Problem details
For the records below, print the lines from the line with "Click 清除 to" through the line with "Click the 09/11" exactly as written; include both end lines and exclude the rest.

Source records
--*--
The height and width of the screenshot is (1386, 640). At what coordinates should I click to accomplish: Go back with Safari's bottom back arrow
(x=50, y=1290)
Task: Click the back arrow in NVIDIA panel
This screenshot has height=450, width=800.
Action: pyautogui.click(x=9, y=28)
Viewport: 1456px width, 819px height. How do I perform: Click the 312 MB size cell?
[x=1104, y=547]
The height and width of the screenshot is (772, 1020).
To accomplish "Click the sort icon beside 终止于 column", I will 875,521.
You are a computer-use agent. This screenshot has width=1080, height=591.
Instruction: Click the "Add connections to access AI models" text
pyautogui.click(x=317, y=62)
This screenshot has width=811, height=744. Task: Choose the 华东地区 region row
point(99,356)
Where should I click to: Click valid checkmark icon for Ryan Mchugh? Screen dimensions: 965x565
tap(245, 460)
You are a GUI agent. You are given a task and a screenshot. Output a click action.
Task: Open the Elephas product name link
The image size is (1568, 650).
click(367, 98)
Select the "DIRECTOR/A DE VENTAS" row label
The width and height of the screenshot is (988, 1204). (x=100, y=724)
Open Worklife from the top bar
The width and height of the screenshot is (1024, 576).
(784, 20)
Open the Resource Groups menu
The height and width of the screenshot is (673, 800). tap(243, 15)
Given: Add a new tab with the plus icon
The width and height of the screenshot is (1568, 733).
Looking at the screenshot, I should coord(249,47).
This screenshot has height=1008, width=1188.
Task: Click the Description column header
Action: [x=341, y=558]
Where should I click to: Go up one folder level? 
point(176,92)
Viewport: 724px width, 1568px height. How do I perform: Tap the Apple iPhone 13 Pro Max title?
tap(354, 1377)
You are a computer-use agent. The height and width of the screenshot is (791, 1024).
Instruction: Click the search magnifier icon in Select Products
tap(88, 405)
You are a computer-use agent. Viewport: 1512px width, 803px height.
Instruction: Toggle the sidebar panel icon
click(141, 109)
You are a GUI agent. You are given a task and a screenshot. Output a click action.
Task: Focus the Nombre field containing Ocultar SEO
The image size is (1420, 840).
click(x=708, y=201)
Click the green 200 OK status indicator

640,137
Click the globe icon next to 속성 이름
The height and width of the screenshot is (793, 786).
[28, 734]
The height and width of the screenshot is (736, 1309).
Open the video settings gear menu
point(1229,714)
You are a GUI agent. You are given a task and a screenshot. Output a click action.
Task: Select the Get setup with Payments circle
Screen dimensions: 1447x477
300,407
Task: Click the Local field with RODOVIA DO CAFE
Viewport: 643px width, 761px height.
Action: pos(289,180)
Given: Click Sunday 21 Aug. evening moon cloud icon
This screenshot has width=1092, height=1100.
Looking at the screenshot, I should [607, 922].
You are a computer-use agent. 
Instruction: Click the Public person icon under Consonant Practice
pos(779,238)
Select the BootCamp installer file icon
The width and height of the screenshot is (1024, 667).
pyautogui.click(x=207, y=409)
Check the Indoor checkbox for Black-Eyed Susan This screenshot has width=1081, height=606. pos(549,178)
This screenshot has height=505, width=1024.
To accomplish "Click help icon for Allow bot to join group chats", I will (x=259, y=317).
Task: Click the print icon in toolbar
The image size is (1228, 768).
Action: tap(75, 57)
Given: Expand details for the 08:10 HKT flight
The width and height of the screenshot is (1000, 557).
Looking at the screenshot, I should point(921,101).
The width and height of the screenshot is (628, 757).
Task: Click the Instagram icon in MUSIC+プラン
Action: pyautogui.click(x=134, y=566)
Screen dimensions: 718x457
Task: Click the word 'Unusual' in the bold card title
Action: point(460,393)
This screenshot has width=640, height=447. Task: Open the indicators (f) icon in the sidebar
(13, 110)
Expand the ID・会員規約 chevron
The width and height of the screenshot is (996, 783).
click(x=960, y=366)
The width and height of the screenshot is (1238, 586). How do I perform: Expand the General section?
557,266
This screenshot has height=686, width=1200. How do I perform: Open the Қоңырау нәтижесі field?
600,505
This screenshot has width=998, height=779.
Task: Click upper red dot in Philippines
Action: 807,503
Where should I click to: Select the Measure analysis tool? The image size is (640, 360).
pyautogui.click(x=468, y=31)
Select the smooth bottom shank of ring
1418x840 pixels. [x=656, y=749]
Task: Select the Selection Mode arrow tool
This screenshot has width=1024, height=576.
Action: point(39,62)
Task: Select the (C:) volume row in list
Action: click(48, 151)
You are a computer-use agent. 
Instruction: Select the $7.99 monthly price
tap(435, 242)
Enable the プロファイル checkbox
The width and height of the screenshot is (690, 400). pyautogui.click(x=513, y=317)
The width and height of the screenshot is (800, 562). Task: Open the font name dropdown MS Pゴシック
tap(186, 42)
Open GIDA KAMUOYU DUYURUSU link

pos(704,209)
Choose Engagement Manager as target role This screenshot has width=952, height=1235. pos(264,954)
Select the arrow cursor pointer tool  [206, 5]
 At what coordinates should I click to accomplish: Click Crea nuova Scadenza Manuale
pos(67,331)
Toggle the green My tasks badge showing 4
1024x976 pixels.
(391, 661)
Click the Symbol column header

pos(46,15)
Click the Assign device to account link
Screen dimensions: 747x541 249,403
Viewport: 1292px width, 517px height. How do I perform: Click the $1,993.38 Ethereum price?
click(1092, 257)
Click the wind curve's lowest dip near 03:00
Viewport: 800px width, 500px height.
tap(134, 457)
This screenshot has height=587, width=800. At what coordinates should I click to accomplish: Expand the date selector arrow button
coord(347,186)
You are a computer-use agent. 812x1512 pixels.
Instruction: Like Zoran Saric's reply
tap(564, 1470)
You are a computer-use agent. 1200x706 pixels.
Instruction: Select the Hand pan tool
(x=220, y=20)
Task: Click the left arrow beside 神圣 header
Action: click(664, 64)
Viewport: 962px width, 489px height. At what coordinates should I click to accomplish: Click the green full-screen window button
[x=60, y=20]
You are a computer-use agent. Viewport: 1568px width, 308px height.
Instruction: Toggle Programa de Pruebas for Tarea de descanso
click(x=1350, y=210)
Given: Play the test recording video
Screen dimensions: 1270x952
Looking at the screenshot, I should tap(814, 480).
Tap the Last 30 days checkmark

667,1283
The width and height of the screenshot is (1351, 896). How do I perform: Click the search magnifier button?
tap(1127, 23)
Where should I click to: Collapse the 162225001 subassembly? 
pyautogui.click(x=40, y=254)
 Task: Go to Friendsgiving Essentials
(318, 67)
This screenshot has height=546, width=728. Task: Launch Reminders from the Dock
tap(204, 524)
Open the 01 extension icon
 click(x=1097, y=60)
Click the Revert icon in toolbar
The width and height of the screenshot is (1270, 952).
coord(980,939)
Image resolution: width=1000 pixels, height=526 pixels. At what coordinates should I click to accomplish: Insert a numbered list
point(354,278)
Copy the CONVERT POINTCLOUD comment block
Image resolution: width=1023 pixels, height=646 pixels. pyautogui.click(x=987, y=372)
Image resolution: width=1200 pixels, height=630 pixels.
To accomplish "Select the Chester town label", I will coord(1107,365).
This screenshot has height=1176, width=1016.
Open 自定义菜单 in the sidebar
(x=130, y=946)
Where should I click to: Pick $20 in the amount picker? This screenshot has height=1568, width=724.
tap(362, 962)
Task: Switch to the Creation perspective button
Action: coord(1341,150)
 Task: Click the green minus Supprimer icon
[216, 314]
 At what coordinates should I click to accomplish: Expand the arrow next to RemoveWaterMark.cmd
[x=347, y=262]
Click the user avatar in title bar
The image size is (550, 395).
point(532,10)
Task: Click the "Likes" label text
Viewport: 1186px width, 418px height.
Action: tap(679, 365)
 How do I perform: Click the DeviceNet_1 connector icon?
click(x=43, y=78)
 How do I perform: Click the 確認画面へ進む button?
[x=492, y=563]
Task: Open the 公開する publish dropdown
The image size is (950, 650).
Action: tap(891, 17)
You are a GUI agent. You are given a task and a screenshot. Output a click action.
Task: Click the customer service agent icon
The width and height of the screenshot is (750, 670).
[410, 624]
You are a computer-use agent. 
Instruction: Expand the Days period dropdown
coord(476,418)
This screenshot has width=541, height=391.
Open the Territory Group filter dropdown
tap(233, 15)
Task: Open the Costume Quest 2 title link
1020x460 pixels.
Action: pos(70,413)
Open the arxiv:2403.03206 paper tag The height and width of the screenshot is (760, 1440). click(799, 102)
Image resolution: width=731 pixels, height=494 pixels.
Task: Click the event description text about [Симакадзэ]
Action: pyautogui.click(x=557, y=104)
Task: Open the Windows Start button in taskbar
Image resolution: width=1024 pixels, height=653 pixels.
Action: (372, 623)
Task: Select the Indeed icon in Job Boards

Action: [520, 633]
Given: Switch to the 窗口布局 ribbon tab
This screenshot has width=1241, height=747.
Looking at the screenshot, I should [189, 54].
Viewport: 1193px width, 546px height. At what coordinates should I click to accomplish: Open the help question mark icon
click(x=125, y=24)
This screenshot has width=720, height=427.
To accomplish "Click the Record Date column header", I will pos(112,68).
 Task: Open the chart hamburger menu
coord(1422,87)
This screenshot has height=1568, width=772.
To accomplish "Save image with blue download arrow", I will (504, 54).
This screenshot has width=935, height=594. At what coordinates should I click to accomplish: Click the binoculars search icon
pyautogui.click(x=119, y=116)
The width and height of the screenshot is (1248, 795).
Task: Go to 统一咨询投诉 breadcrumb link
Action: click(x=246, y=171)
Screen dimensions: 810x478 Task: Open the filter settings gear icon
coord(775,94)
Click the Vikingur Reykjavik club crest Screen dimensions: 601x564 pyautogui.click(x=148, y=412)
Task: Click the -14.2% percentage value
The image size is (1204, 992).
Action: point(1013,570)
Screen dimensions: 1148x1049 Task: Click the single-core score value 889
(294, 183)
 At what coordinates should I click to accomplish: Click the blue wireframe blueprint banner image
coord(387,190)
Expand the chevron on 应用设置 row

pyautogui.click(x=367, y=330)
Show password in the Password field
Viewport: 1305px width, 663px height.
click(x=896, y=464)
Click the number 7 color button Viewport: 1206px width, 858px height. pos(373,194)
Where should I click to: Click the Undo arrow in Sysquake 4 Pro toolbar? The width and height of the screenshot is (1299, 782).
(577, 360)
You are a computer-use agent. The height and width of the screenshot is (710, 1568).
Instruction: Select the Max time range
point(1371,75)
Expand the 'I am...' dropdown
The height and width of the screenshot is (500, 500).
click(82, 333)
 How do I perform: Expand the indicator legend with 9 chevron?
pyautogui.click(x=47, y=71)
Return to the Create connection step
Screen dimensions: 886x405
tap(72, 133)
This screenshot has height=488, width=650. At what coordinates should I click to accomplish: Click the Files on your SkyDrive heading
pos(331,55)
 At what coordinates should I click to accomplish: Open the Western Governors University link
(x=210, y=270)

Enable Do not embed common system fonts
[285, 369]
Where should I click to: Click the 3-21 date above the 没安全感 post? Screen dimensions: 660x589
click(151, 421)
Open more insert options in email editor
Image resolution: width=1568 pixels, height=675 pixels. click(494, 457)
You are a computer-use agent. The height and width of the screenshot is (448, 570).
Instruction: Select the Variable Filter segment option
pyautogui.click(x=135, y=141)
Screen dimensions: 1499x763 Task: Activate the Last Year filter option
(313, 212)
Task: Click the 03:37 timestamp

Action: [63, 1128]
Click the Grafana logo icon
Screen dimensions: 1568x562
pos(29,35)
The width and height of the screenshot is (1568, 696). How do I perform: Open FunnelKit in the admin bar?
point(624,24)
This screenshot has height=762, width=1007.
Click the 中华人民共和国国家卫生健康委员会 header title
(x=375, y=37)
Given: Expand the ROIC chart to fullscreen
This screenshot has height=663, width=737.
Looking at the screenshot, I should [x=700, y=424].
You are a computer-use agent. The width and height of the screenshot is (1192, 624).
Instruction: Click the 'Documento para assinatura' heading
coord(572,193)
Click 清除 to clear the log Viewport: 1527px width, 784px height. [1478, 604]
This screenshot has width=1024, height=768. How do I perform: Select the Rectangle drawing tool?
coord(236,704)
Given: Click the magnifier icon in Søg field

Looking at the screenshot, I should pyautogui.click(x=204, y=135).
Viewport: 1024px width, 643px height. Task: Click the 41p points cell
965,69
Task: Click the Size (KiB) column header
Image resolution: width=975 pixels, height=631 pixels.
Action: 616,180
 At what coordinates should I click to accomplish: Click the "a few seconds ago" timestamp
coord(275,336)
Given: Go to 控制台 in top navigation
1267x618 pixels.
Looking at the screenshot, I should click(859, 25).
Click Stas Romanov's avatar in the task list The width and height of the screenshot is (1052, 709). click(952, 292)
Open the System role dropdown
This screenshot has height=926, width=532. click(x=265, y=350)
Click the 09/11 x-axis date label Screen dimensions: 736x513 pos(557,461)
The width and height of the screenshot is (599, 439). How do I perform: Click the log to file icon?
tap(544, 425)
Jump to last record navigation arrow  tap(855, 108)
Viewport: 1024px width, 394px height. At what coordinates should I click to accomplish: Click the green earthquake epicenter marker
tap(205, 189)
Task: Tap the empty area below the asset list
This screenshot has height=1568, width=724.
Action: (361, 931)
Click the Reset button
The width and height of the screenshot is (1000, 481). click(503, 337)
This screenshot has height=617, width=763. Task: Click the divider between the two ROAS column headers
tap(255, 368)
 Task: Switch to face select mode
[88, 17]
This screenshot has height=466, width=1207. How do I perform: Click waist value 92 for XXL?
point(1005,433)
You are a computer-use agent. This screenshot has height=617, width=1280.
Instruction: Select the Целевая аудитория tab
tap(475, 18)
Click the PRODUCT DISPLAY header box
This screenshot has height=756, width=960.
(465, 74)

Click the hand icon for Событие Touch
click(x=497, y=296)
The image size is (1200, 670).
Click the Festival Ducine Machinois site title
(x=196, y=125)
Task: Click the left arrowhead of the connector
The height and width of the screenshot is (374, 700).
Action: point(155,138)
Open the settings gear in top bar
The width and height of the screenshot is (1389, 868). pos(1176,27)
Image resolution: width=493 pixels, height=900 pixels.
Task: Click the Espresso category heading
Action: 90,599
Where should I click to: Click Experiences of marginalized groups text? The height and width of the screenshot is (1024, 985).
--*--
Exercise answer
Click 清除 to clear the log Viewport: 1527px width, 784px height. [1478, 604]
This screenshot has width=1024, height=768. How do I perform: Select the Rectangle drawing tool?
coord(236,704)
Given: Click the magnifier icon in Søg field

Looking at the screenshot, I should pyautogui.click(x=204, y=135).
Viewport: 1024px width, 643px height. Task: Click the 41p points cell
965,69
Task: Click the Size (KiB) column header
Image resolution: width=975 pixels, height=631 pixels.
Action: 616,180
 At what coordinates should I click to accomplish: Click the "a few seconds ago" timestamp
coord(275,336)
Given: Go to 控制台 in top navigation
1267x618 pixels.
Looking at the screenshot, I should click(859, 25).
Click Stas Romanov's avatar in the task list The width and height of the screenshot is (1052, 709). click(952, 292)
Open the System role dropdown
This screenshot has height=926, width=532. click(x=265, y=350)
Click the 09/11 x-axis date label Screen dimensions: 736x513 pos(557,461)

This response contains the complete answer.